Millau. L’hôpital développe son service urologie et se dote d’un laser performant

Le centre hospitalier de Millau a récemment fait l’acquisition d’un laser qui permet de traiter les calculs rénaux et les hyperplasies bénignes de la prostate. Une bonne nouvelle pour la population sud-Aveyronnaise et même bien au-delà.

On n’avait plus réalisé cet acte au centre hospitalier de Millau depuis 2018. Les patients souffrant de calculs rénaux étaient envoyés dans d’autres établissements.

Aujourd’hui, grâce au développement du service urologie de l’hôpital de Millau, les patients peuvent être traités sur place avec un laser qui est également utilisé avec la technique « Holep » pour prendre en charge les hyperplasies bénignes de la prostate (ablation de la prostate) même les plus volumineuses, ce qui n’était pas non plus le cas jusqu’à aujourd’hui.

Des intérêts multiples

Pour le docteur Laurent Cabaniols, les intérêts sont nombreux et concernent surtout une meilleure prise en charge d’une patientèle plus large.

On va pouvoir opérer davantage de personnes, comme des patients âgés qui présentent des comorbidités dès lors qu’ils peuvent être endormis en limitant les risques et en améliorant ainsi leurs conditions de vie. Grâce à cette technique, nous limitons les saignements avant et après l’opération ce qui réduit le temps d’hospitalisation.
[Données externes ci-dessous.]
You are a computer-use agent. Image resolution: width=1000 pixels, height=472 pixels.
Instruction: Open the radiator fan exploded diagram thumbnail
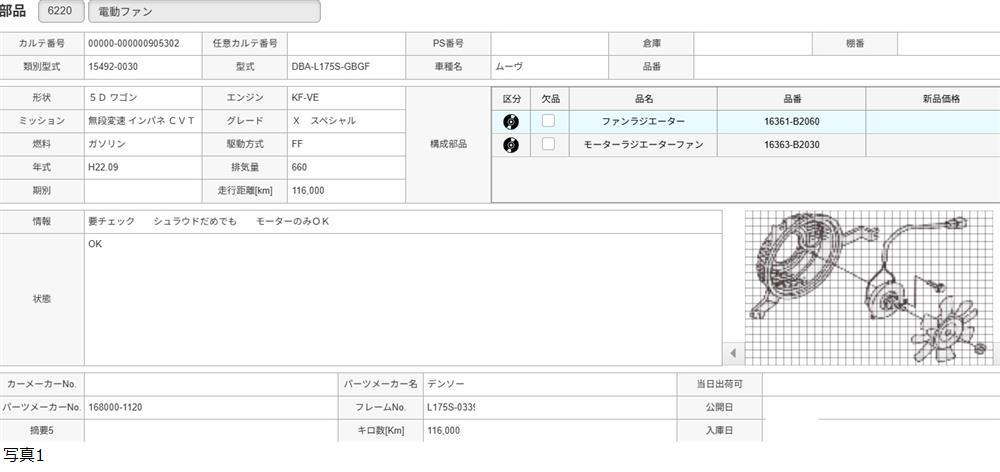pyautogui.click(x=870, y=287)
La grande majorité des patients traités est âgée et le transport vers le CHU de Montpellier ou d’autres hôpitaux est source de stress et de fatigue, deux facteurs non négligeables lors d’une intervention. Le docteur Barbara Cereda souligne aussi les économies réalisées en termes de transport.

Une équipe formée

Sylvie Marty a présenté le docteur Laurent Cabaniols chirurgien urologue au CHU de Montpellier comme « le référent de la filière urologie entre le CH de Millau et le CHU de Montpellier ».

Il sera présent une journée par mois aux côtés des deux chefs de clinique le docteur Barbara Cereda et le docteur Philippe Dimier qui assurent les consultations et des interventions pendant la semaine.
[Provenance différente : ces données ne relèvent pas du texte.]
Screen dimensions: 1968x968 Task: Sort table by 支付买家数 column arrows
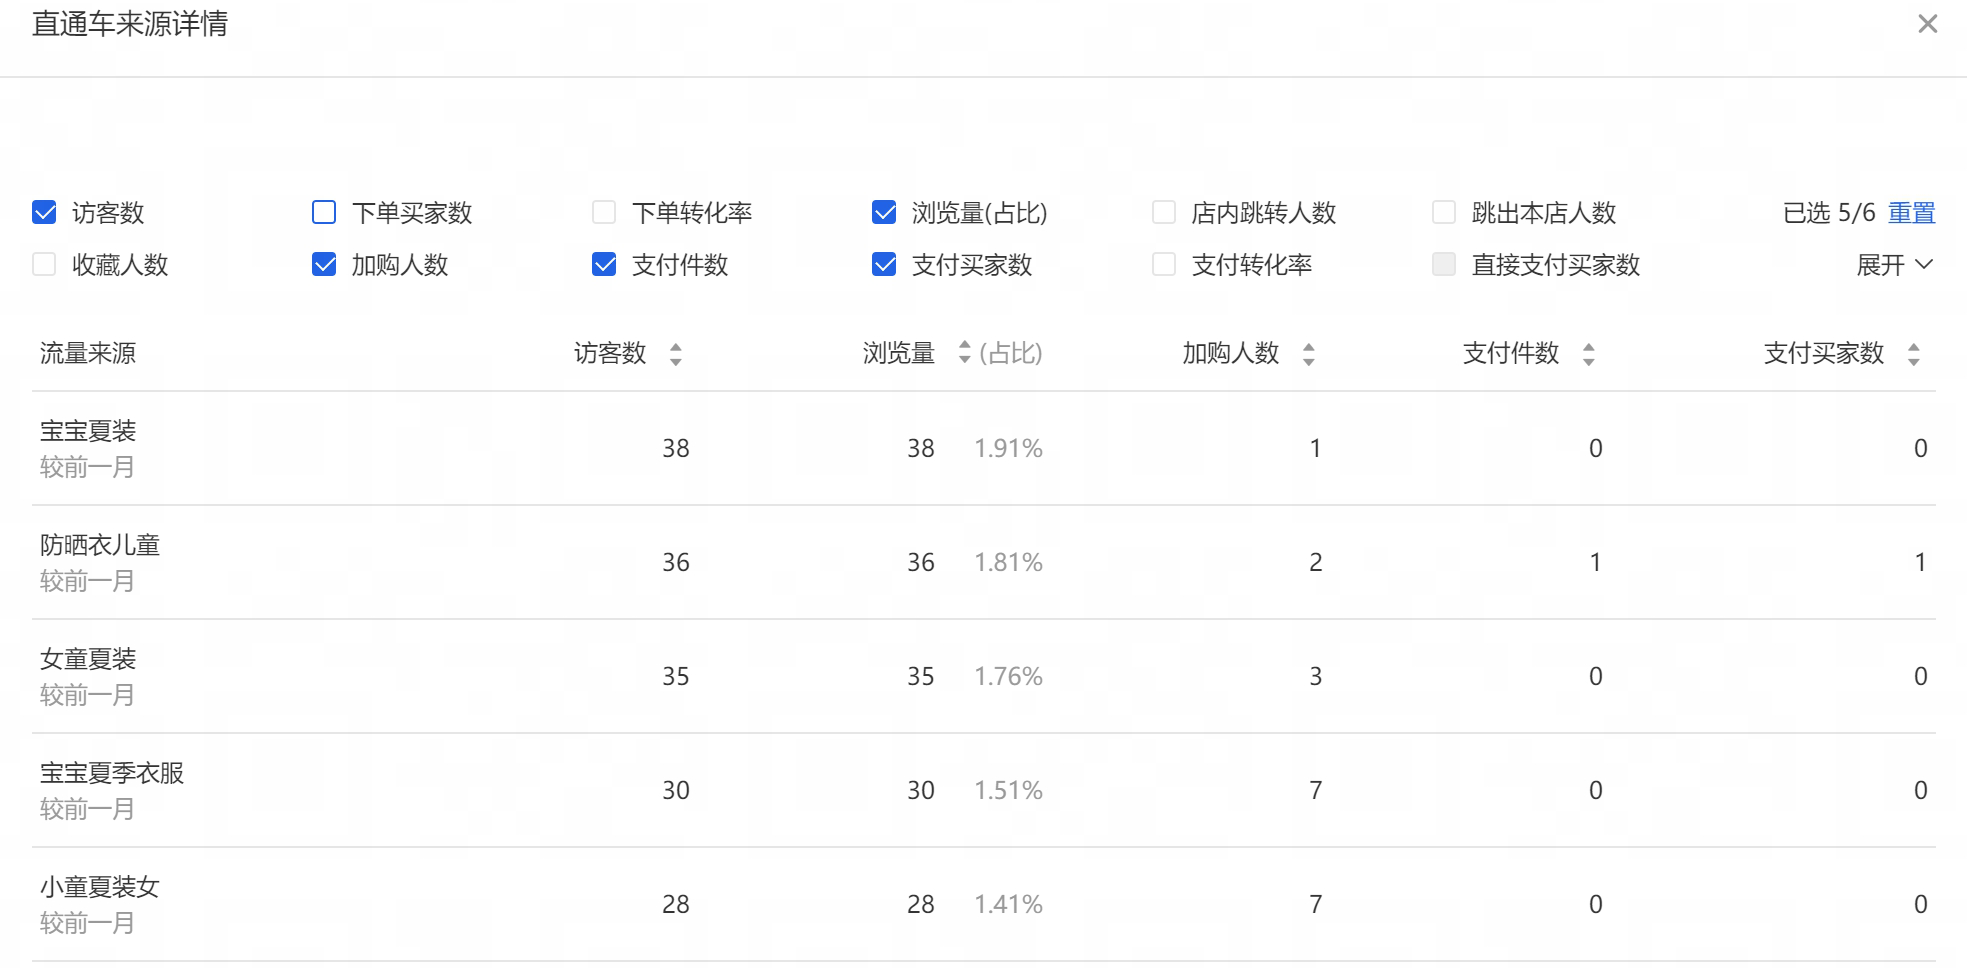[1913, 354]
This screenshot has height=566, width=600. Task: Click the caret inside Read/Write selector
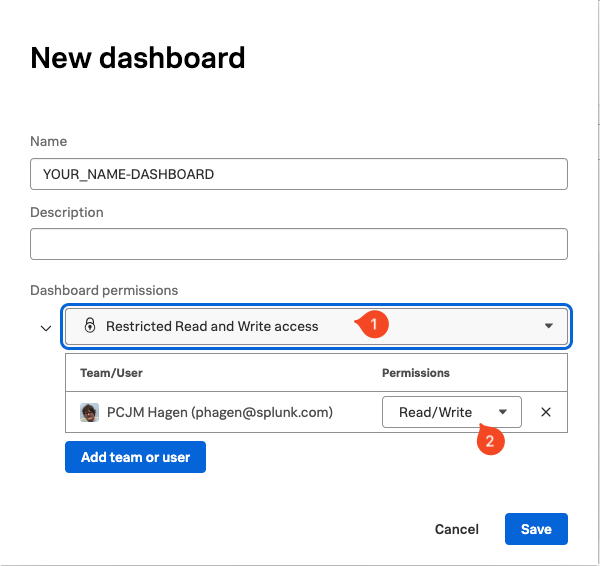click(503, 412)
Ils sont petit à petit formés sur le laser « rouge » pour intervenir sur les prostates, les adénomes pendant environ 50 interventions afin d’être à l’aise « le geste étant très technique pour les pathologies liées à la prostate ».

Un matériel nécessaire

L’hôpital a fait le choix de dépenser pour cette acquisition la moitié de son budget d’investissement biomédical pour un coût total de 254 000 €. Sylvie Marty précise que l’achat avait été validé sous l’ancienne direction, mais que c’est une bonne chose « pour éviter la fuite des patients vers d’autres établissements ». Le docteur Laurent Cabaniols estime que c’est un investissement « rentable et nécessaire qui répond à la politique de demain des hautes autorités de santé ».
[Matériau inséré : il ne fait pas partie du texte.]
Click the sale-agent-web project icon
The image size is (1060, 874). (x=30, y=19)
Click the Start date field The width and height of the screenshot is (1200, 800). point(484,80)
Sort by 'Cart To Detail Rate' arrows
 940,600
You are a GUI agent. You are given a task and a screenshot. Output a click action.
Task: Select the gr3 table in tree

Le matériel est le même que celui du CHU de Montpellier et c’est le seul dans le département. Il n’y en a pas non plus en Lozère. Autant dire que le nombre de patients en urologie va certainement augmenter dans les prochains mois à Millau.

Sylvie Marty la directrice des hôpitaux de Millau et de Saint-Affrique met l’accent sur « le développement de l’offre de soin de proximité et sa qualité au sein du centre hospitalier millavois ».